- Prompt:
Where does the string "page" appear in the records? Copy every line that contains it.

- Records for the task:
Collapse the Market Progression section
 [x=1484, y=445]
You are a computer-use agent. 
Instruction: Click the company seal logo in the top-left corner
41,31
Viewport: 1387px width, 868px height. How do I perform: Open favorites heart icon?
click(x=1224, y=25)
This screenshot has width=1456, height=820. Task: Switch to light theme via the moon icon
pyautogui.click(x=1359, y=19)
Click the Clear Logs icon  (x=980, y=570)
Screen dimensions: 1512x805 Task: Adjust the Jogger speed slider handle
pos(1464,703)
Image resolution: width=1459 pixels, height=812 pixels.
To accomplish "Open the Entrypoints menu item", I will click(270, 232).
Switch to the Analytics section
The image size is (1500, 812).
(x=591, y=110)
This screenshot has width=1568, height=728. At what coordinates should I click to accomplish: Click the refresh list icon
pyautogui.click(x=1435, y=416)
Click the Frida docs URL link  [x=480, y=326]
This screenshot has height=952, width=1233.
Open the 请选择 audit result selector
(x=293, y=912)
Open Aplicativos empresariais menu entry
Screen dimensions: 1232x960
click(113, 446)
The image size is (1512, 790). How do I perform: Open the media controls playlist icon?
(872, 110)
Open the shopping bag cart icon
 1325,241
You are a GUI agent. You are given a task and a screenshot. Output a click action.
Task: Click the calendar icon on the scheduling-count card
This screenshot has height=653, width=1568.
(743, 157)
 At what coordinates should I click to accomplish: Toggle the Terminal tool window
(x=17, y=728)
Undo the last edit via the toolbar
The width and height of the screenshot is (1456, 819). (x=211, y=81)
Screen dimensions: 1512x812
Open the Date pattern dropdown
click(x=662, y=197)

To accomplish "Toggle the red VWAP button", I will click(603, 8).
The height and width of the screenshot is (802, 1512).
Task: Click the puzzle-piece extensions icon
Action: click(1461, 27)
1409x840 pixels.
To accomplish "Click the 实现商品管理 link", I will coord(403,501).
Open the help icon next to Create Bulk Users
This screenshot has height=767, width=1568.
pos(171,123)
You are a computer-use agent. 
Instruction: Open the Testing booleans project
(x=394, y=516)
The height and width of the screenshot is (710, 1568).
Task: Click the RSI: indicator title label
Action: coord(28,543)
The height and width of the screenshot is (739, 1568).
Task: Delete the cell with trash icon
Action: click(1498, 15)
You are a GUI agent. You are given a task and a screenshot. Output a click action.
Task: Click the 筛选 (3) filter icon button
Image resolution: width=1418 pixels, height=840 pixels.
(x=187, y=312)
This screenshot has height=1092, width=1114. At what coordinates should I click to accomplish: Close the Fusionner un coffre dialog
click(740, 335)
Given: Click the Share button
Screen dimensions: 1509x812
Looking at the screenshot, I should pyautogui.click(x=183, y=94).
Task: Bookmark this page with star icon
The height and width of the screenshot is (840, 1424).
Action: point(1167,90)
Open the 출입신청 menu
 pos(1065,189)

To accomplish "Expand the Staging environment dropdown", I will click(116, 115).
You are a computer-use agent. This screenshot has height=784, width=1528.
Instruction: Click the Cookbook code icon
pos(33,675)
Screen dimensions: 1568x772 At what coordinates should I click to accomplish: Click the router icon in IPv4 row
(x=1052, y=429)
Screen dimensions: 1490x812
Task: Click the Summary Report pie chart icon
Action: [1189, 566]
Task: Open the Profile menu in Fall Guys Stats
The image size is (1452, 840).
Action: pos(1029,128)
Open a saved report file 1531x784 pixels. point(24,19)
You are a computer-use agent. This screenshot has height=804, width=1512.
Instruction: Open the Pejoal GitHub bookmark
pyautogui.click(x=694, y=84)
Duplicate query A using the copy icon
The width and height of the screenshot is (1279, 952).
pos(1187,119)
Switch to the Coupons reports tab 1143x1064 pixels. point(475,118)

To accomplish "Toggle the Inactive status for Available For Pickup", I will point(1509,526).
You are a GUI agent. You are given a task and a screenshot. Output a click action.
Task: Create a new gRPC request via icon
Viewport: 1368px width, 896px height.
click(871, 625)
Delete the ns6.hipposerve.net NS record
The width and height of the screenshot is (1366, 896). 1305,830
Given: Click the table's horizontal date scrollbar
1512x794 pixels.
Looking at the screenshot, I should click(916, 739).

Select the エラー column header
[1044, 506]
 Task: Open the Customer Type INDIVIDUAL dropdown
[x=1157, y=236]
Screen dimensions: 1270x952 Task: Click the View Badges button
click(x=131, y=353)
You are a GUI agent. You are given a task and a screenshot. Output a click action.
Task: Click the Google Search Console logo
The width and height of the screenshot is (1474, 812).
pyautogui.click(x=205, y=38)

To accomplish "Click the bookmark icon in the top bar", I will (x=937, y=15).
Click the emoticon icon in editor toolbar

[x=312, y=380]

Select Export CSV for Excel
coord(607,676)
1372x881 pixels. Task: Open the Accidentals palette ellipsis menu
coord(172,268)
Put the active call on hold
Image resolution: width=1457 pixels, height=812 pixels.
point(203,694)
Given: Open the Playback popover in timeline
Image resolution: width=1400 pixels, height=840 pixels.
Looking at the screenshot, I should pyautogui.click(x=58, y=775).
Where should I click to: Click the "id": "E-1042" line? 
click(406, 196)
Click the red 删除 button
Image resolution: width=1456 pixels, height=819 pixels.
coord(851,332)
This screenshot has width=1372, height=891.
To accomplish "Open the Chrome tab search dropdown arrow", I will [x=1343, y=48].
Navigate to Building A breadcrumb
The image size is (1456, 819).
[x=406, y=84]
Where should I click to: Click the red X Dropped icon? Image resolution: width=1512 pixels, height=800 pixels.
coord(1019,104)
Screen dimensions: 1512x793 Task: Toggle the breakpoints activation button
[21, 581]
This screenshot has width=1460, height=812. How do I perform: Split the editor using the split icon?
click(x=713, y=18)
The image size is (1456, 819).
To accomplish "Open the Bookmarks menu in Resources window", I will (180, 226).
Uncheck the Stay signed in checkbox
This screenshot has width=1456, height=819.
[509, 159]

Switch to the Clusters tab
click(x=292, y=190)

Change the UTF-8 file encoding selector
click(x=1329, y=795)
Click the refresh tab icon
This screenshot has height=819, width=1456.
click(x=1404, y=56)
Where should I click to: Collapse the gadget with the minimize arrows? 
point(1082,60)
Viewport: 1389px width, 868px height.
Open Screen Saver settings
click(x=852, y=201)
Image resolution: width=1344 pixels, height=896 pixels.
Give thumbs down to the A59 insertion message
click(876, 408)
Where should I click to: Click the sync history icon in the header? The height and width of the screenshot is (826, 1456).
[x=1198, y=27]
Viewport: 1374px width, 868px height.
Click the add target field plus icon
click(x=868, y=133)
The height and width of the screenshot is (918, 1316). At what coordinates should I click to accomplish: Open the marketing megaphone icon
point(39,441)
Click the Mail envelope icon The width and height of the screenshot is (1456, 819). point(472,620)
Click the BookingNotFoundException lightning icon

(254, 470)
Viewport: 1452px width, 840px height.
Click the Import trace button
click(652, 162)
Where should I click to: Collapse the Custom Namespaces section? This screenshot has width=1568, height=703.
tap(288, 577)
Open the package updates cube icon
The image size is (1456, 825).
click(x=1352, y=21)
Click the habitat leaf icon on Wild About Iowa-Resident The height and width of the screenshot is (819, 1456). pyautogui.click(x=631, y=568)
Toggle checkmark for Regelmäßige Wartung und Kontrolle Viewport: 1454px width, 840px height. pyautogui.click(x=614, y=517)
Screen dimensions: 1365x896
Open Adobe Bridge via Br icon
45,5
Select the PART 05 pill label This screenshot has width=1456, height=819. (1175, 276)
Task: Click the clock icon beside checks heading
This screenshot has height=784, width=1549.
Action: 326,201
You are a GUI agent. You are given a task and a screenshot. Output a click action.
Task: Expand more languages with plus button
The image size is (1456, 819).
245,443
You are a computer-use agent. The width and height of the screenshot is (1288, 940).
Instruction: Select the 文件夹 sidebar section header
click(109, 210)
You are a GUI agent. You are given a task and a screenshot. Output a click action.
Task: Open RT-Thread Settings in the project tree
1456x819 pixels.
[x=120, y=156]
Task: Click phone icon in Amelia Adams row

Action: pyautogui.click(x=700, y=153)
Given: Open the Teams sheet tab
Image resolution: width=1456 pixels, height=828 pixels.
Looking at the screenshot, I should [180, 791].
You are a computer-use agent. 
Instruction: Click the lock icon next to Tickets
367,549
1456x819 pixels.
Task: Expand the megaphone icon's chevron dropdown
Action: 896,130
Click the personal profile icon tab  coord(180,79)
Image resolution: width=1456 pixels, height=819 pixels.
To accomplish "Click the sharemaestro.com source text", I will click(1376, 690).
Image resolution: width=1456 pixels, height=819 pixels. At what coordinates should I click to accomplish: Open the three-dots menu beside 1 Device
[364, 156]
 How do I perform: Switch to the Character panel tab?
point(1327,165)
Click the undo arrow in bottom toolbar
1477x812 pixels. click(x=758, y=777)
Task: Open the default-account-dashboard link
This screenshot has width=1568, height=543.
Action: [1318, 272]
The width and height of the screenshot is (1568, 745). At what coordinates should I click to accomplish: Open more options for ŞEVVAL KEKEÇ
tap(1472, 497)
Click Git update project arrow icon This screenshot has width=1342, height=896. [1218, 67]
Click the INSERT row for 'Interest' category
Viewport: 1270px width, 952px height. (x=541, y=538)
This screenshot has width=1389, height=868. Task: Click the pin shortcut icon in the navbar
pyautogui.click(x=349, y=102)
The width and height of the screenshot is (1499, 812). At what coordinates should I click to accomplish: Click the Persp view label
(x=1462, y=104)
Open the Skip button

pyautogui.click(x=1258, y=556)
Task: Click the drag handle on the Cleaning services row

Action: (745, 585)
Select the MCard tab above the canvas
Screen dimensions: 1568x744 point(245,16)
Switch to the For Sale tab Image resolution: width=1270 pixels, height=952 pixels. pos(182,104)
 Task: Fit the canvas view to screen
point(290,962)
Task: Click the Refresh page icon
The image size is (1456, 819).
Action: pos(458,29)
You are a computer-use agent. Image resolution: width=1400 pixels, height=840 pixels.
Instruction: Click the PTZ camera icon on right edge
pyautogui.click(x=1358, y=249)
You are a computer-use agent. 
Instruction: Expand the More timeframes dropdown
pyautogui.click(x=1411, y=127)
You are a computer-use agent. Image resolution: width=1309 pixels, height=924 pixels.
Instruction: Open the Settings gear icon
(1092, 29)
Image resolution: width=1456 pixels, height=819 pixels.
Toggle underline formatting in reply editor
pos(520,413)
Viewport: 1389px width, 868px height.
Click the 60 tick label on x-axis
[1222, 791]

- Expected answer:
Task: Bookmark this page with star icon
Task: Click the Refresh page icon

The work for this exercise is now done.